Last week, a union representing around 35,000 Indian workers filed a petition with the country’s highest court to seek social security benefits from platform companies such as Uber, Ola, Zomato and Swiggy – the first lawsuit in this type in the country.

“This is an important step; platform companies are fairly new in India, and although we have seen localized strikes, workers did not have a united front before, ”said Pradyumna Taduri, researcher at FairWork.

“But the workers started to assert themselves vocally and to push back. And the visibility of the sector – especially food delivery people, drivers – makes it hard to ignore them, ”he told the Thomson Reuters Foundation.

Health care and insurance for delivery people

The concert economy – where people flexibly take to work from app-based platforms – exploded during COVID-19 lockdowns as people needed goods and food delivered to their homes , and as millions of newly unemployed people looked for work.

But many people drawn to the work on stage for its flexibility said they were being exploited.

With platforms typically classifying workers as independent contractors, half of online workers earned less than $ 2 an hour, with workers in developing countries earning 60% less than those in developed countries, according to the United Nations.

Singapore Prime Minister Lee Hsien Loong said he was “particularly concerned” about delivery men who are “just like employees” but lack basic job protection and find it harder to afford housing, health care and retirement.

The city-state plans to provide concert workers – especially delivery staff and drivers – with better pension and housing arrangements, injury insurance and bargaining rights, said Danny Quah, deputy. -President of a government advisory committee set up to study the sector.

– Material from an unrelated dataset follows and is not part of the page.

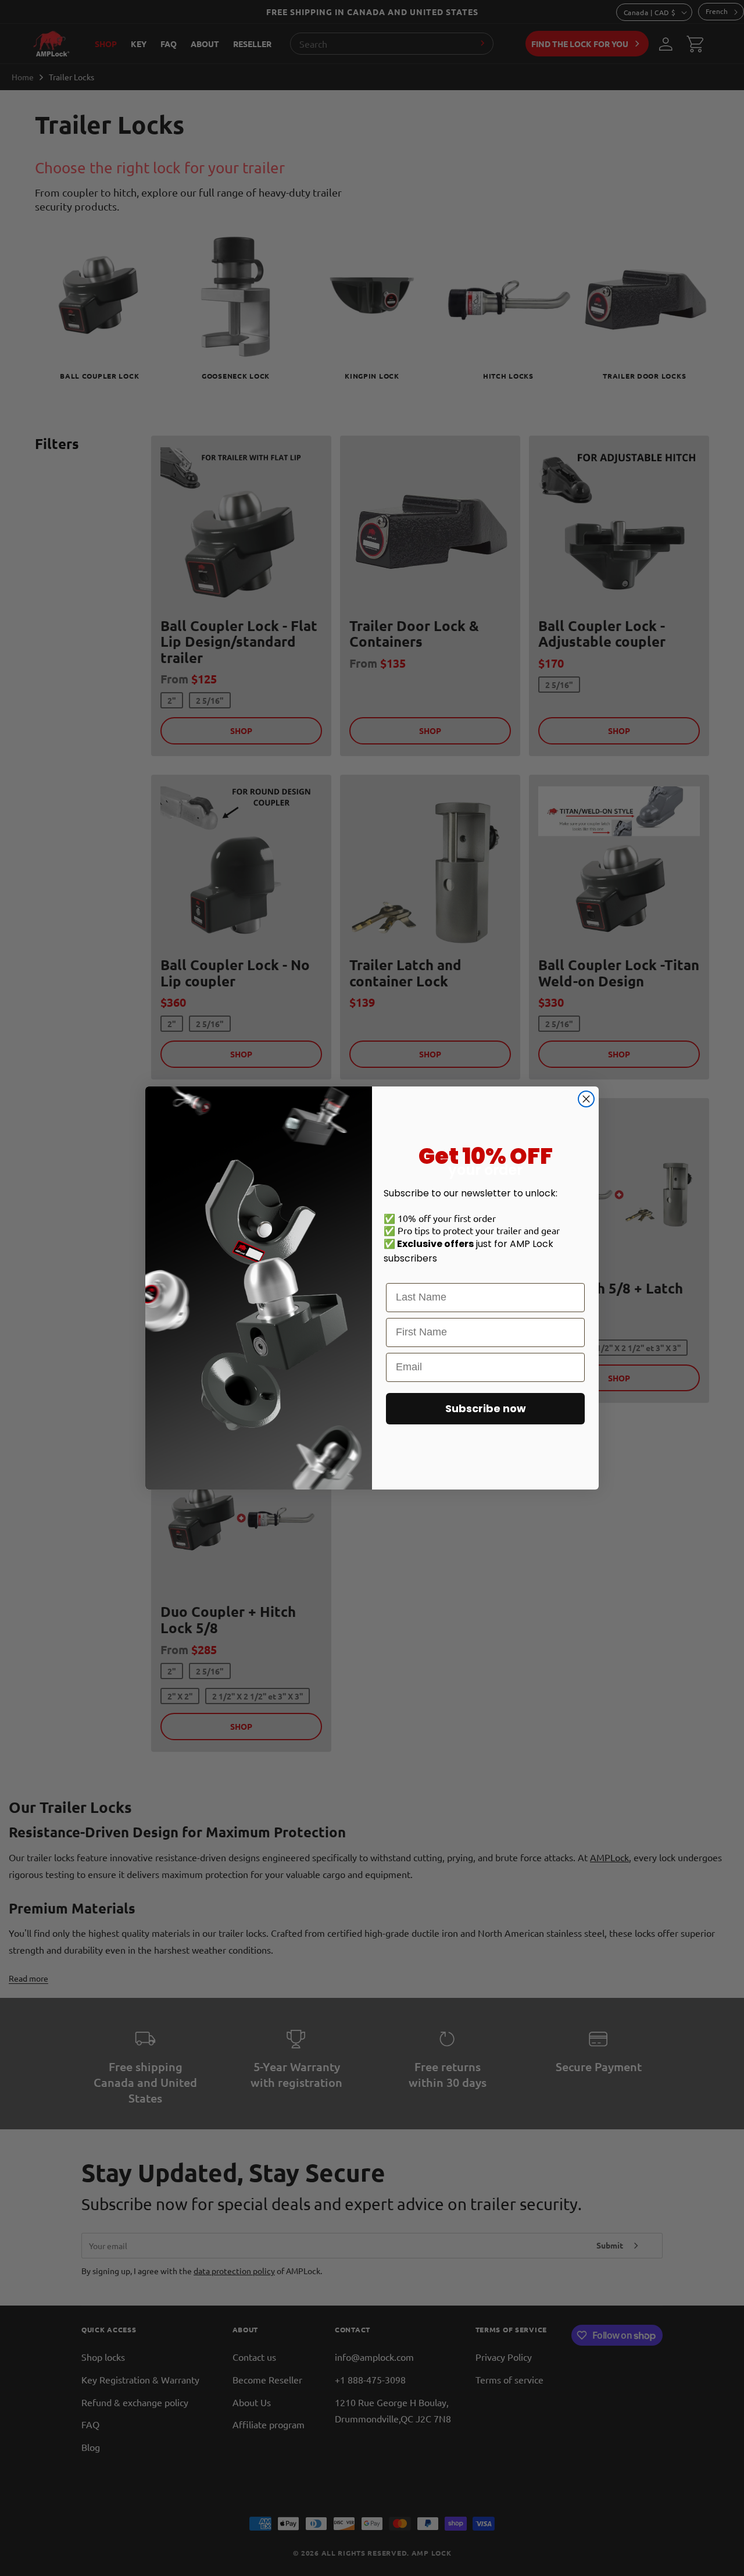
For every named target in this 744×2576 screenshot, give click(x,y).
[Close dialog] (586, 1099)
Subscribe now (485, 1408)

“Flexibility doesn’t mean without protection,” said Quah, professor of economics at the National University of Singapore.

“We want platform workers to enjoy an appropriate level of protection in the immediate present and for their future … this is important not only for Singapore but for any country,” he said. added.

Part of the problem is that workers are not classified as employees, which means their associations do not have the same weight as unions, said Yeo Wan Ling, adviser to the National Delivery Champions Association and the National. Private Hire Vehicles Association.

“We call for stronger legislative support to better represent these workers,” she said.

London-based Deliveroo, which has around 9,000 passengers in Singapore, said it welcomes the move to improve conditions for its delivery people – as long as their self-employed status does not change.

“Runners should have flexibility and security and we are in favor of increased protection for runners, as long as this does not compromise their independent status,” said a spokesperson.

Balance interests

There were nearly 800 digital work platforms – from food delivery to website design – around the world last year, up from around 140 a decade earlier, according to the International Labor Organization (ILO).

The boom is an opportunity for the economy, Quah said, adding that the goal in Singapore was “to find a way forward that balances the interests of all”.

Part of this involves studying the decisions of concert workers around the world and seeing how they might be adapted to local conditions.

Unlike North America or Western Europe, in poorer countries like India, app-based jobs “are not jobs, but livelihoods,” Parthasarathy said. .

Hundreds of thousands of workers in India depend on these companies for their livelihoods, said Shaik Salauddin, national secretary general of the Indian Federation of Application-Based Transport Workers (IFAT) who filed the lawsuit.

After strikes and petitions to state governments fell on deaf ears, Mr Salauddin said they were inspired by the legal victories of fellow workers around the world.

“We’ve seen that in many places like London and Los Angeles, workers like us have rights – that’s what we want too.”

This story was reported by the Thomson Reuters Foundation.